Founded in January 2016, Dottir wants to renew this tradition. Its six founders agree that law can be practiced in a more relaxed manner instead of the old rigid and hierarchical way. They think that the results of lawyers’ work are similar products and tools that must be useful to other people, too.

“It would not make any sense for engineers to design products for other engineers only. It is clear that by paying attention to the design we can create more beneficial and easy-to-use products,” Rantanen explains.

Understanding this changed the way Rantanen sees her work. She started to look for information about the possibilities to apply design to legal services, and was led to Stanford.

Johanna Rantanen, Anna Ronkainen and Bruce Oreck at the Legal Design Summit panel discussion. © SKYJPHOTO

Margaret Hagan from Stanford University is a pioneer of the field © SKYJPHOTO

 Much more than arbitration tools

Margaret Hagan is a pioneer of the field. Working at Stanford University, Hagan is a designer and a lawyer who has studied and teached the topic more than anyone yet.

Last week Hagan travelled to Finland for the first time to attend the first Legal Design Summit in the world.
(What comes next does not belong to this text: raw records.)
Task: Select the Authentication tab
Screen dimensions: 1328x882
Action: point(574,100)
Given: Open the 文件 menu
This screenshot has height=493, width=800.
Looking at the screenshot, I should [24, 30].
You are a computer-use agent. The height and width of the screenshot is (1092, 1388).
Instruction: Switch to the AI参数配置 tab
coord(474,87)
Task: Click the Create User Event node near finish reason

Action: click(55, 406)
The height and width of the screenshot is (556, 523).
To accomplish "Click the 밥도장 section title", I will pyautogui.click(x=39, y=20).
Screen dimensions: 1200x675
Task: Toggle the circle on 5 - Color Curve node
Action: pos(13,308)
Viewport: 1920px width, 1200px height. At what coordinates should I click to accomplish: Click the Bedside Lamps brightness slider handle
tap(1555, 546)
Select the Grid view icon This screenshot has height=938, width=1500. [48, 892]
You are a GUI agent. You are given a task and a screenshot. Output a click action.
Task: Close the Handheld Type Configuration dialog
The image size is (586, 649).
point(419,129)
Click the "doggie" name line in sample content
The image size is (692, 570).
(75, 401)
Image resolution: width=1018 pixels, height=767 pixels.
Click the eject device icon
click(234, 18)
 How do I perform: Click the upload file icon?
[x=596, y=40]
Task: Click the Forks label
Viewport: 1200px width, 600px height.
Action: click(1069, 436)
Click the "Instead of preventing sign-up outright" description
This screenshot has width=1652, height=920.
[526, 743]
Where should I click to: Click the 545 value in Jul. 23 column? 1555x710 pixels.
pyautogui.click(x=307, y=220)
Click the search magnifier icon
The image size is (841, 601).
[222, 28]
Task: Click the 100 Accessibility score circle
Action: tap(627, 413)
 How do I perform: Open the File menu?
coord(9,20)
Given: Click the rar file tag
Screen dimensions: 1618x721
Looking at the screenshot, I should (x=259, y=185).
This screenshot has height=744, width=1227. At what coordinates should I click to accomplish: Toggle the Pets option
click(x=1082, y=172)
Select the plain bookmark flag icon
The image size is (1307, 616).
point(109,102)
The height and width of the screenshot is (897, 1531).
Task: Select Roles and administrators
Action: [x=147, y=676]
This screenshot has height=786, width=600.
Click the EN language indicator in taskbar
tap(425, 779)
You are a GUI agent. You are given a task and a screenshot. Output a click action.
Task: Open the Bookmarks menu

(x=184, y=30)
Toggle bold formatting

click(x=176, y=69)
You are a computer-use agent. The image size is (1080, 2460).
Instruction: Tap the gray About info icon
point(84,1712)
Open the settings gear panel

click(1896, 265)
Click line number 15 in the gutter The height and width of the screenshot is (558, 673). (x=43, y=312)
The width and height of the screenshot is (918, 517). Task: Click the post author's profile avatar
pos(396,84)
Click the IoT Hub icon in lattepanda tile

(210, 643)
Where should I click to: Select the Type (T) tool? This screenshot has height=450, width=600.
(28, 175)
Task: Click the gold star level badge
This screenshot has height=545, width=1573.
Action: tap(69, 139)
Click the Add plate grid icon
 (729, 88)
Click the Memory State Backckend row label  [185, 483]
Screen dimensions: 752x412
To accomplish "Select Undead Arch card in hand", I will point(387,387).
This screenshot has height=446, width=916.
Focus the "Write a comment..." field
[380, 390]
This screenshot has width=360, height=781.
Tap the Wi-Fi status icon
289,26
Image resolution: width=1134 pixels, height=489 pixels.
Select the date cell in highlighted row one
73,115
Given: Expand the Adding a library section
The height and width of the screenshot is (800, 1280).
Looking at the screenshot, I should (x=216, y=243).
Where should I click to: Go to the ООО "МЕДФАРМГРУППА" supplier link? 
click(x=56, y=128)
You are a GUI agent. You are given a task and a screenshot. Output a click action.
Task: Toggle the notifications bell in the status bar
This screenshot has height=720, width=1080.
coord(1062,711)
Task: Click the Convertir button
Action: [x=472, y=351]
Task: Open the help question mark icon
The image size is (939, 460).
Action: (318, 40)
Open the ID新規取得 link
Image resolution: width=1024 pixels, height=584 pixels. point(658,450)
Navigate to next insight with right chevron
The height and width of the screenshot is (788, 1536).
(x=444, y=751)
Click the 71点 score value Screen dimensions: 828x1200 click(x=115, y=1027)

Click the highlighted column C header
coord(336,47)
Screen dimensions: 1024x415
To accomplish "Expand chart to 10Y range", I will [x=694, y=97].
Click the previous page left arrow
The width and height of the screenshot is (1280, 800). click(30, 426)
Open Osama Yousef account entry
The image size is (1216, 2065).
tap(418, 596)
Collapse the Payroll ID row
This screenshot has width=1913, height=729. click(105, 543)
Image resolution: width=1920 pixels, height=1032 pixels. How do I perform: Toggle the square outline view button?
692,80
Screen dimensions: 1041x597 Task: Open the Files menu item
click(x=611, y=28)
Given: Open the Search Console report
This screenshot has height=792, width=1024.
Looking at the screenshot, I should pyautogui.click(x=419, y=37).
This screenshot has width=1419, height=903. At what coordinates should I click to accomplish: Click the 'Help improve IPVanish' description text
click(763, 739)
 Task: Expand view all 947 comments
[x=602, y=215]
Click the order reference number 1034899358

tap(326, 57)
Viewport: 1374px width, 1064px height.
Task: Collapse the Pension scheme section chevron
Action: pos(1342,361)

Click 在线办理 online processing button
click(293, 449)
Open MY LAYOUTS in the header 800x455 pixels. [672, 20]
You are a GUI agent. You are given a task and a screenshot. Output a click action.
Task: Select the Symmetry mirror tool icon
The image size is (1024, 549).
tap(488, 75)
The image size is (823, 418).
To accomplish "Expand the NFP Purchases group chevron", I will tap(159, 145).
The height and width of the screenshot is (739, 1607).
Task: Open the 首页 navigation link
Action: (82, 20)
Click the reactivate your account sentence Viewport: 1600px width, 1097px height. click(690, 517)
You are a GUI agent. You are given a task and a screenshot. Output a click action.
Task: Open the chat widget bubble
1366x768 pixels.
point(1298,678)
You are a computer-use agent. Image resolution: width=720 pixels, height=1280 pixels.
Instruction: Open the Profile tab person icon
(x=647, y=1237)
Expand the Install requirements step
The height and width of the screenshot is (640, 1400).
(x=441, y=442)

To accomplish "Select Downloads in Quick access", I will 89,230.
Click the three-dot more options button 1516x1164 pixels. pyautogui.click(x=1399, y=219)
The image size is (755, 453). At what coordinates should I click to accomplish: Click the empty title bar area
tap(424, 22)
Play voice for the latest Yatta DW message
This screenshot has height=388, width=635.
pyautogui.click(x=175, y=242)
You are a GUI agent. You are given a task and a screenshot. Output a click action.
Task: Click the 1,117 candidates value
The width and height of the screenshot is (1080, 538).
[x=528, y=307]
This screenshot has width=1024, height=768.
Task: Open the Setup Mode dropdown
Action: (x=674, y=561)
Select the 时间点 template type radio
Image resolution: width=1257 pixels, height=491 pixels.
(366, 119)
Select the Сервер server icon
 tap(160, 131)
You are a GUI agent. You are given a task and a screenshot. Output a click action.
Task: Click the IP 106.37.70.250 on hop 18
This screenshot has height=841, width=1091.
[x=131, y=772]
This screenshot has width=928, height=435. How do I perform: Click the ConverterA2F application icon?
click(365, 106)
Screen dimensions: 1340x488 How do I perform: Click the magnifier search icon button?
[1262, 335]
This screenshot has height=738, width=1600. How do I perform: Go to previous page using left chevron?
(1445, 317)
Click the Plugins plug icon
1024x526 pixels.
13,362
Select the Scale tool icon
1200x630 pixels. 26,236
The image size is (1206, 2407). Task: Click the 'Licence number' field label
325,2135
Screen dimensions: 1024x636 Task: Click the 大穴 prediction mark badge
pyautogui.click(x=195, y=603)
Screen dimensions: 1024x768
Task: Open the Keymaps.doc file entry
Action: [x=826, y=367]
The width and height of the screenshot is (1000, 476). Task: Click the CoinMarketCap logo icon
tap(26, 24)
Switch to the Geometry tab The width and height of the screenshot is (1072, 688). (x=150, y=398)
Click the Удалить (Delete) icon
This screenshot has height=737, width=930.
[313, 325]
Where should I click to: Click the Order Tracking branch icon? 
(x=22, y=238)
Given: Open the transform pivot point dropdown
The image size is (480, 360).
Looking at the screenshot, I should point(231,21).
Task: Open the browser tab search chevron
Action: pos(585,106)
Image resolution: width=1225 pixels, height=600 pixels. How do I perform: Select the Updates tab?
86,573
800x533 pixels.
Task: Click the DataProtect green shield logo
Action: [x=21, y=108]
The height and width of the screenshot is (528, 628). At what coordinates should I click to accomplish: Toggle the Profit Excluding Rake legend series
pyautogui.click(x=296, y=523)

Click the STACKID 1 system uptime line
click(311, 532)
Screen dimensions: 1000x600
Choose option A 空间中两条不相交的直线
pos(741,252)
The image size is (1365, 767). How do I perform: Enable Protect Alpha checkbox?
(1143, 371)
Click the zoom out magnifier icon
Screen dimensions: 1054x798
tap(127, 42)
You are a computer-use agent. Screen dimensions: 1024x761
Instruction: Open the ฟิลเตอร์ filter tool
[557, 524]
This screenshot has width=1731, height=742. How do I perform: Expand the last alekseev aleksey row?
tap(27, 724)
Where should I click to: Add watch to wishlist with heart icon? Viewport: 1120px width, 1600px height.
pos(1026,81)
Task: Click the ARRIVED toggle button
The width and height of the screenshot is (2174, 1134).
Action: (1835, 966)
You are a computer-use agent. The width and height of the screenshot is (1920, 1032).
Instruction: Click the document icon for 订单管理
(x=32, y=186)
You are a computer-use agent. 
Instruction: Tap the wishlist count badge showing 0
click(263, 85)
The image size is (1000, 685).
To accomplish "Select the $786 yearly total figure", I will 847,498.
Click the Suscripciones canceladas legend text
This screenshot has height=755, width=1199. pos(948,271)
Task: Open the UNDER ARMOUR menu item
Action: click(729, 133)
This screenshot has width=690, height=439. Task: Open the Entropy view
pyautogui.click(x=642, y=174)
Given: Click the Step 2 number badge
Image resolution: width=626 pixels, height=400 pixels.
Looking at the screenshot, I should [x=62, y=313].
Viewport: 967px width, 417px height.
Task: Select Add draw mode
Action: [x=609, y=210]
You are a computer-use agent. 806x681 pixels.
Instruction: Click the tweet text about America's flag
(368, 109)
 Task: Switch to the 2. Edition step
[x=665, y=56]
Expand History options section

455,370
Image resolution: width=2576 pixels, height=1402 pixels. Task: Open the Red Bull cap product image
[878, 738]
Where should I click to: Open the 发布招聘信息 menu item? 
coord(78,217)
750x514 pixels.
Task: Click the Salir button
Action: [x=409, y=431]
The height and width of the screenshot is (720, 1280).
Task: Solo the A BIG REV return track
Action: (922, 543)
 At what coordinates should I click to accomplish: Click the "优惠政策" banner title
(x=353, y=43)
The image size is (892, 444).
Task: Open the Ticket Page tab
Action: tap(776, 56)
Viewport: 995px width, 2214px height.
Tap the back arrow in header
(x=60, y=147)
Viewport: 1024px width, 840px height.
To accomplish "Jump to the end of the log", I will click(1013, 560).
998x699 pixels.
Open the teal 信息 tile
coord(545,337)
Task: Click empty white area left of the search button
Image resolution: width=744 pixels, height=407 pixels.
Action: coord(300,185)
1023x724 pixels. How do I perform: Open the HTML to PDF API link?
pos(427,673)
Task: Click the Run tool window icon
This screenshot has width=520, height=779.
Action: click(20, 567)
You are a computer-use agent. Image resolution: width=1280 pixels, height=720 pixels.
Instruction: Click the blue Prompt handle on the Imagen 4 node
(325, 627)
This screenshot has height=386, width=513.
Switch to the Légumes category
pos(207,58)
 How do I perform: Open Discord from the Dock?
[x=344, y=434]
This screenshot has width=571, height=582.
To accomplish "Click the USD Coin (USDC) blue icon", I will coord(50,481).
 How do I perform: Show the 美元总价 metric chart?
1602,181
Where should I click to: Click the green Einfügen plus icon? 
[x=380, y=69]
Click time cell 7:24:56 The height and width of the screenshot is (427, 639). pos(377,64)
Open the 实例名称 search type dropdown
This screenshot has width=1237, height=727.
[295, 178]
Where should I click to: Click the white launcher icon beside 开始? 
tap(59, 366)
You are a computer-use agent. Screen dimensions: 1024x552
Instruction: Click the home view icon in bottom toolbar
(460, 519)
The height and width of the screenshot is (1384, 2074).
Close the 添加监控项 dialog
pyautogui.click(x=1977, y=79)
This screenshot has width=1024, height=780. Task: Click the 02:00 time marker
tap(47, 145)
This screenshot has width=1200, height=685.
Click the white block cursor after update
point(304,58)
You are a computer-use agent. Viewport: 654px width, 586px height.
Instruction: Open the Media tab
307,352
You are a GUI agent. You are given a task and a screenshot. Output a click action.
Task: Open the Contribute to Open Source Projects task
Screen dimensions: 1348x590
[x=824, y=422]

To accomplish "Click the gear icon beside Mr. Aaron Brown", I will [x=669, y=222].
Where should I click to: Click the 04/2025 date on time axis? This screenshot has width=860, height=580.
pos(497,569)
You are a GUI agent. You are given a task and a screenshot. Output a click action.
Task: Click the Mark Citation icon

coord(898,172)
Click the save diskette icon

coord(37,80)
Co-organized by Dottir and service design agency Hellon, the summit brought together a bunch of professionals and students of both law and design. Speakers included Hellon’s design director Juha Kronqvist, TradeMark Now research director Anna Ronkainen and the lawyer-designer team formed by Helena Haapio and Stefania Passera, which specializes in contract design and visualization. The speakers all believe that joining the efforts of lawyers and designers may not only hugely impact the society but also create great potential on the market.

According to Hagan, the next big trend in the field will be lawyers moving to offer help where people already are. People do not want lengthy, expensive services but solutions to current problems for an affordable price.

There are many successful cases of this in the USA where Hagan lives.

For example, the Wevorce site targeted at couples who want to divorce as painlessly as possible. It is a service that offers carefully targeted legal information and help in the various phases of the divorce but lets couples make their own decisions.

Another example is a colourful NannyVan that drives around playgrounds and other places occupied by nannies to tell about their rights in the labour market. Other successful cases include comic strips made for juvenile delinquents to explain the legal process or death explained in legal terms in a relaxed party while serving wine. There was also a photo-driven application that helped cancel a parking ticket, but this service has been closed.

With contracts, visualization can help explain and index complex terms, illustrate the company values and create a positive first impression. Legal documents can be much more than arbitration tools: they can be used to communicate, create trust and clearly agree on roles.

Hagan emphasizes a change in attitude:

“We don’t always need complex design processes; it can be enough to just ask the client what they need.”